Health & Safety

June 15, 2012

Strong families plan for change

by Brian Smith
TriWest Healthcare Alliance

Bumps, cuts and bruises are all part of any child’s life.

Dealing with deployments and multiple moves and school changes are all part of a military child’s life. As a result, parents strive for consistency. They want safety and happiness. But what do you do when the family gets bumped, cut and bruised along the way?

Adapting is a big part of being a military family. Change happens. These changes can be moves, deployments or an ill or injured parent; even a death in the family.

Some members may need help starting a conversation with their children about the new situation and feel like turning to behavioral health professionals for help. Concentrating on emotional health is just as important, if not more, than focusing on physical health.
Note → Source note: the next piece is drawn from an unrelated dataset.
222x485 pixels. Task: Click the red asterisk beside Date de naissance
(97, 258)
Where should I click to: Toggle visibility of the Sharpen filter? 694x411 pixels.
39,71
A good place to start is TriWest Healthcare Alliance’s online behavioral health and parenting resource center TriWest.com/FamilySupport. Information, self-assessments and professional resources on a wide variety of family and relationship topics can be explored at the member’s own pace, 24/7/365.

Family-friendly tips to get started:

 

Modeling behavior?

Children watch their parents and siblings and “mirror” what they see. It’s also how they learn to act in different situations. When the stress starts, how do mom, dad, brother and sister behave?

Dr. Blake Chaffee Ph.D., TriWest Healthcare Alliance vice president of integrated health care services, emphasizes that parents should be aware of how they deal with stress. “Deployment periods are a time when parents are modeling self-care and coping strategies for their children,” he says. “This is the time to give your children examples of positive behaviors.”

 

Dealing with it?

Dealing with adjusting to new roles, schedules and relationships can help strengthen family bonds.

“It’s helpful to continually remind children that change can help families become stronger and to recognize and support the child’s positive behaviors,” Chaffee said.

 

Getting it covered?

Behaviors that do not improve over time may need extra attention. Talking to the child’s primary care manager is a good start. As TRICARE beneficiaries, children will be covered when working with a specialist. The primary care manager may be able to recommend an appropriate professional.

For most outpatient behavioral health care, a child will not need a referral for the first eight visits each year. The family has many options under TRICARE to get the type of help needed.